A recent New York Times analysis suggests that a generation of policies meant to bring racial proportionality to our selective colleges has failed. “Even after decades of affirmative action, black and Hispanic students are more underrepresented at the nation’s top colleges and universities than they were 35 years ago,” declared the authors.
In 2015, black and Hispanic students made up 15 and 22 percent of the U.S. college age population, respectively, but just 8 and 14 percent of the enrollments at top universities. Those gaps are wider today than in 1980—and, in the case of Hispanic students, the gap has tripled over that time.
Yet these higher-education problems are a consequence and symptom of a systemic ailment that is typically caught as soon as students of color enter the classroom. Some, of course, have been immunized before they get there and some were hit well before kindergarten. For many, however, the K–12 system is where trouble begins. “Elementary and secondary schools with large numbers of black and Hispanic students are less likely to have experienced teachers, advanced courses, high-quality instructional materials and adequate facilities,” writes the Times, citing data from the Office for Civil Rights.
These school-level deficiencies are legion and—at least vis-à-vis the vexing gaps in elite colleges—they do the greatest harm to high-ability youngsters from disadvantaged circumstances, those being the kids most likely to gain acceptance into top universities, provided their primary and secondary schools cultivate their potential.
More than middle- and upper-middle-class pupils, these children depend on the public education system to do right by them. Many lack the supports from family and community that their more advantaged peers enjoy, and many attend schools awash in low achievement, places where all the pressures on teachers and administrators are to equip weak pupils with basic skills in the three R’s. Such schools understandably invest their resources in boosting pupils up to and over the proficiency bar. They’re apt to judge teachers by their success in accomplishing that. And they’re not apt to have much to spare—energy or time, incentive or money—for students who are already achieving adequately.
Fortunately, this is a treatable malady, so long as schools and school systems grasp the urgency of creating more opportunities for black and Hispanic students who show strong academic potential. The challenge is ensuring the poor kids also have access to those opportunities, ideally in the form of special programs of various kinds (STEM, English language arts, fine arts, etc.) designed for students with high ability. As we argue in our 2015 book, Failing Our Brightest Kids: The Global Challenge of Educating High-Ability Students, the best way to maximize the education of high-ability, disadvantaged children is to start by giving everyone a fair shot at what’s available.
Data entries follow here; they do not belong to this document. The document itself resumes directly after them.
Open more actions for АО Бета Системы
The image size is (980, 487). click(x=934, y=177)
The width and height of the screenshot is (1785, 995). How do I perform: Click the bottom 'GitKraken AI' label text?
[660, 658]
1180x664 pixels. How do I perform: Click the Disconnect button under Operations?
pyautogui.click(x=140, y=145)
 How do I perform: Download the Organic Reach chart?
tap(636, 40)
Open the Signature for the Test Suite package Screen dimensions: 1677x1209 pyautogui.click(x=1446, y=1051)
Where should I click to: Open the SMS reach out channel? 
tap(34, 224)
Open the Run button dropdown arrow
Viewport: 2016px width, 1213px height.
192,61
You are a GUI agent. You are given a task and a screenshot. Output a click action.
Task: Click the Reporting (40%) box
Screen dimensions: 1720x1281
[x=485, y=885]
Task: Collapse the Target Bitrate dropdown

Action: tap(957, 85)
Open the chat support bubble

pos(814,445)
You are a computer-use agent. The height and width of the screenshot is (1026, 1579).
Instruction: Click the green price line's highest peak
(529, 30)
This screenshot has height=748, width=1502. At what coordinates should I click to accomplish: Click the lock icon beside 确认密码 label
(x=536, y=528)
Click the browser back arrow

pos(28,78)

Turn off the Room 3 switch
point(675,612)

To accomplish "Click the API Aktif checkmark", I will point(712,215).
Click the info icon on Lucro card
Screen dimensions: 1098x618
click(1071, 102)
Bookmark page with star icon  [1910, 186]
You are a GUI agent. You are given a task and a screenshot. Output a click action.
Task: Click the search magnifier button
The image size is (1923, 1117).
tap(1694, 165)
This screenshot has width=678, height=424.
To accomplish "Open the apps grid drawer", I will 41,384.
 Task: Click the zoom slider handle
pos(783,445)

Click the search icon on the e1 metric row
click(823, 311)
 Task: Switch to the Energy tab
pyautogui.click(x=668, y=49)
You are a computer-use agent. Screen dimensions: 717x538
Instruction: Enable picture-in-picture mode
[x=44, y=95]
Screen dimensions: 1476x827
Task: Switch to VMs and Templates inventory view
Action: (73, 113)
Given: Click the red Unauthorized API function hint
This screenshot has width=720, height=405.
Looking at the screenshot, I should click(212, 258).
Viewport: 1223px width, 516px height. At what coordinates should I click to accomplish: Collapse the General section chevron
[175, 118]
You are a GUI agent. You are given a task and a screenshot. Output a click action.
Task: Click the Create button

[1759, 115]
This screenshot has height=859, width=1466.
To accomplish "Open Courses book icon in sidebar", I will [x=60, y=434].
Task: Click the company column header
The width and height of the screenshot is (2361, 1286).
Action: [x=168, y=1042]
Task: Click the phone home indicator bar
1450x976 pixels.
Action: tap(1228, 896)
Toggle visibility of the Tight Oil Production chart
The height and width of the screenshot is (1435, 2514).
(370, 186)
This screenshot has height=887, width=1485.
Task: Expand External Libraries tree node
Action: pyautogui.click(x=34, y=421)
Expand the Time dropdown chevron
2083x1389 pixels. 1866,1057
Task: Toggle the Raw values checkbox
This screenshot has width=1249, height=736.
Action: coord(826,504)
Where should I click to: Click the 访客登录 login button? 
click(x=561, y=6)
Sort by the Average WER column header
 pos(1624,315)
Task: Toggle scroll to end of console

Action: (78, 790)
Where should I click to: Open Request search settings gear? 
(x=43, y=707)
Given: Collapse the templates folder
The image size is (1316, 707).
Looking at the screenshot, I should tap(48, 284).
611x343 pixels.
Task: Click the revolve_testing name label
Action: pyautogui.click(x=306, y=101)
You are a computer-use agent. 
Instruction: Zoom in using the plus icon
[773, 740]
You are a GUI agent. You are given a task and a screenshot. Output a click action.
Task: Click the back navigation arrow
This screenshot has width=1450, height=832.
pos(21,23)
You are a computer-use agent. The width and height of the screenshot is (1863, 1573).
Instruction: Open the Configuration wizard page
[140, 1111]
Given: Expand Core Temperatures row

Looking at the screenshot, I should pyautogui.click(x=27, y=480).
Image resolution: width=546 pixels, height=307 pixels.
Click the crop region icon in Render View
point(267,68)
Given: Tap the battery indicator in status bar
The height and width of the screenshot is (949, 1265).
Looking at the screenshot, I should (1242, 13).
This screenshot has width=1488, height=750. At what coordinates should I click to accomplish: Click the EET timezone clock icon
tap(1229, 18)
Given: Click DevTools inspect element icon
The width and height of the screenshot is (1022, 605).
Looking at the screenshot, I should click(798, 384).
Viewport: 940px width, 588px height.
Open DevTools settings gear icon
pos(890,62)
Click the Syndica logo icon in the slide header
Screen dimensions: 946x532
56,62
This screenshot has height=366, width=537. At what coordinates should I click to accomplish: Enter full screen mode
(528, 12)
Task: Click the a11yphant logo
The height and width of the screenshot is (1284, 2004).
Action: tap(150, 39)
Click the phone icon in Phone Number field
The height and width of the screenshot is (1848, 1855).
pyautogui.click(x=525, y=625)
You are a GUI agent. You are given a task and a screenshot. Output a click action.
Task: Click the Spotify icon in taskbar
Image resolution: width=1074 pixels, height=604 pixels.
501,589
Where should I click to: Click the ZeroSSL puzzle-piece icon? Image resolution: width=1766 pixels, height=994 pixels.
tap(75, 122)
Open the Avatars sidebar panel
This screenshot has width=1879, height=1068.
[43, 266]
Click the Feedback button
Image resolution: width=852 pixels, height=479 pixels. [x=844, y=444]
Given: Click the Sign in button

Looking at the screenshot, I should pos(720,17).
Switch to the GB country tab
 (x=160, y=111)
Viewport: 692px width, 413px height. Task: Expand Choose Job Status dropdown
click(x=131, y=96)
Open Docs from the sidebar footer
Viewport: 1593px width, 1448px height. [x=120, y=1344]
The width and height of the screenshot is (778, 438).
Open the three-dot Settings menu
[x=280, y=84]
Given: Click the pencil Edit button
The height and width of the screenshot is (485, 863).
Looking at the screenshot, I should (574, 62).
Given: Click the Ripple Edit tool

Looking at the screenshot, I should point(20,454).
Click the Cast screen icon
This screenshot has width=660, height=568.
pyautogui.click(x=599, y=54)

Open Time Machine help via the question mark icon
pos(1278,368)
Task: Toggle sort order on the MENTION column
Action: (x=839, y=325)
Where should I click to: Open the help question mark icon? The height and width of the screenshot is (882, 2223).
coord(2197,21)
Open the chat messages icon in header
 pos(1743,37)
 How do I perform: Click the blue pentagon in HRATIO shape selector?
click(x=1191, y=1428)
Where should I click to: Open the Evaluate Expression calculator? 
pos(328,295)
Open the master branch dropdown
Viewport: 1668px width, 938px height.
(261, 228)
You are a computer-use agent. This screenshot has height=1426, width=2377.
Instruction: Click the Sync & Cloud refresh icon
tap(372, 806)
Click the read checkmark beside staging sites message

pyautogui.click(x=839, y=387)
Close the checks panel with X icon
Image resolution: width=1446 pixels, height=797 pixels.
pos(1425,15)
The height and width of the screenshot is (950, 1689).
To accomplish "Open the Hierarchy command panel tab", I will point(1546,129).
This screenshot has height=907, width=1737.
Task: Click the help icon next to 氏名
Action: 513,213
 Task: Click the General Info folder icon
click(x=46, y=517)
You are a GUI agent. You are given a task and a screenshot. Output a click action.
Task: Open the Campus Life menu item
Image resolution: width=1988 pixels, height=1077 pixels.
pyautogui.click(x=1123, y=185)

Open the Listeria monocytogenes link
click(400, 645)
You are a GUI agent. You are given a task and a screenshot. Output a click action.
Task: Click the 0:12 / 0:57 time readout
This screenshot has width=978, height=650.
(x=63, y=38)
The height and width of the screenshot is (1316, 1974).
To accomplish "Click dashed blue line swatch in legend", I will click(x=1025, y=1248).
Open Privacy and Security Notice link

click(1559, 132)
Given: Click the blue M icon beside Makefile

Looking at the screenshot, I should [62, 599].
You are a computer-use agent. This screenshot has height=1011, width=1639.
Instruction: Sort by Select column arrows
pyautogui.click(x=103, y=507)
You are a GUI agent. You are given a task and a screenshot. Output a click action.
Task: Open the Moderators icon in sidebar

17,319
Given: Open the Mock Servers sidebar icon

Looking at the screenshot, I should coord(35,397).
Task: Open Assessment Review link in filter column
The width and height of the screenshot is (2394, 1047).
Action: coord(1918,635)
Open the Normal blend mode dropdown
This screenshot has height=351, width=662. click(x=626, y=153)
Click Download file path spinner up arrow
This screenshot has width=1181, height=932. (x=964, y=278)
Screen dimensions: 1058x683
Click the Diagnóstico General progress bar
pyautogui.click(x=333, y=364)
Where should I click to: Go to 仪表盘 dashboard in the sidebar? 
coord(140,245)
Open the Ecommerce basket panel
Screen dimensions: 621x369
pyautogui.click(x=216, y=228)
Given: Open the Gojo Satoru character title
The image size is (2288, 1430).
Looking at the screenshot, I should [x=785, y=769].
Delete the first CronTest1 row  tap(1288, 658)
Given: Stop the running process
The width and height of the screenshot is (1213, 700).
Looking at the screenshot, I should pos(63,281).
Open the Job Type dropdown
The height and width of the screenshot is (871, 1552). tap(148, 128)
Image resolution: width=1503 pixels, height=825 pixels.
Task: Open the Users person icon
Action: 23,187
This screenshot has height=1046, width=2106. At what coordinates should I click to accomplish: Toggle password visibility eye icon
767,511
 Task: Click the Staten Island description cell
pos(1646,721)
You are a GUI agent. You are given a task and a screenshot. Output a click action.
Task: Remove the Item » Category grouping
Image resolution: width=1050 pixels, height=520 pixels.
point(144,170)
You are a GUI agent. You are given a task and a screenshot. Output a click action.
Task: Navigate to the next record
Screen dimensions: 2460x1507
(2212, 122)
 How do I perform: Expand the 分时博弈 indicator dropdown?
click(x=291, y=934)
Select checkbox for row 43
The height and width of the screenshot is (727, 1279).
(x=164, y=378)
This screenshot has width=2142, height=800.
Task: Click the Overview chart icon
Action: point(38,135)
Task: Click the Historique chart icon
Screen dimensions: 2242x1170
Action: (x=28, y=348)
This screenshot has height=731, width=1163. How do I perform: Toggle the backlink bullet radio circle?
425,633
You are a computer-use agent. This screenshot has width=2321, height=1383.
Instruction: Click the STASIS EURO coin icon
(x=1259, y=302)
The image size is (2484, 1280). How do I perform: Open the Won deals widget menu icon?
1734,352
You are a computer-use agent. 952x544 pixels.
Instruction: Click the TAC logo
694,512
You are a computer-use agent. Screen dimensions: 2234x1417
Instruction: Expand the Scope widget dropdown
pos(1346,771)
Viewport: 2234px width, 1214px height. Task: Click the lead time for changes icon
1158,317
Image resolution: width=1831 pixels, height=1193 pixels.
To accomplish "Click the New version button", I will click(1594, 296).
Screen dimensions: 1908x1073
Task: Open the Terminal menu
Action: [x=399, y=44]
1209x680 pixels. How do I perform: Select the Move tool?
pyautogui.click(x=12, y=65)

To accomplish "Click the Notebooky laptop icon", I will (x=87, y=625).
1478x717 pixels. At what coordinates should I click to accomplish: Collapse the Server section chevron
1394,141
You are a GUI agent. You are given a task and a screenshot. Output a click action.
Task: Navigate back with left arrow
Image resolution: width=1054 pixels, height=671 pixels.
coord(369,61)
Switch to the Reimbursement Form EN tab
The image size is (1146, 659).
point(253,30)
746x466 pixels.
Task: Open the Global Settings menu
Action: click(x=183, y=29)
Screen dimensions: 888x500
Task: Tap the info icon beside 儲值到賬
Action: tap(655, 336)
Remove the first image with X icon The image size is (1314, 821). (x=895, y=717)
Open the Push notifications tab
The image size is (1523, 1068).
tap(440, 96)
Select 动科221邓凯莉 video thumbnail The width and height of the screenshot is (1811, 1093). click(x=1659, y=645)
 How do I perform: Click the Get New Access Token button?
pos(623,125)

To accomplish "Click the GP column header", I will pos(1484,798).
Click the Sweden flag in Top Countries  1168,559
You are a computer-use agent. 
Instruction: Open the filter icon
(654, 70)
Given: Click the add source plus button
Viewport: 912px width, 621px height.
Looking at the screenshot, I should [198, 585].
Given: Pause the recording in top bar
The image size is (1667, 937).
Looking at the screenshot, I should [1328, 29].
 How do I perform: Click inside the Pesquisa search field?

Schools can do that by taking advantage of universal screening when they measure student achievement in core subjects, inasmuch as such measures are required, starting in third grade, under the federal Every Student Succeeds Act. Use those results to identify the top 5 percent or so of test takers in each school, not the top 5 percent in the district or state. This will diversify the qualifying population, allowing more high-achieving black and Hispanic students to take part in programs that challenge them.
Indeed, economists Laura Giuliano and David Card have found that universal screening works especially well for minority students. And looking for top performers in every school is why Texas allots 75 percent of U.T. admissions to an equal proportion of top graduates from every high school rather than the top graduates statewide.
Next, ask elementary teachers to nominate another 5 percent of their pupils, children who may not be top scorers but who show uncommon potential. Encourage them to look at everything, not just grades and test scores.
This two-step process is not common in school districts across the country. But if more employed it, they’d locate about 10 percent of kids who are already high achievers or, in their teachers’ eyes, could be. And far more disadvantaged students would have access to advanced courses, teachers trained to educate high achievers, classes with similarly able peers, and other opportunities to realize their full potential.
That’s almost a no brainer. Yet federal and state laws largely ignore high-ability poor kids, making them among the most neglected populations in American public education. Which leads, along with many other forms of wasted human capital and suppressed mobility, to the sorry findings reported by the Times.
As long as there are racial differences in income and wealth, family structure, and early childhood experiences, we’re not going to close this gap entirely. But schools aren’t doing enough to narrow it. Smart kids deserve an education that meets their needs and enhances their futures, just like children with other distinctions. They have their own legitimate claim on our conscience, our sense of fairness, our policy priorities and our education budgets. And if we cannot bring ourselves to start pushing more of these smart kids from every background as far as they can go, we’ll keep suppressing the supply of tomorrow’s inventors, entrepreneurs, artists, and scientists. And we’ll keep robbing tens of thousands of black and Hispanic students of opportunities for which they’d otherwise qualify.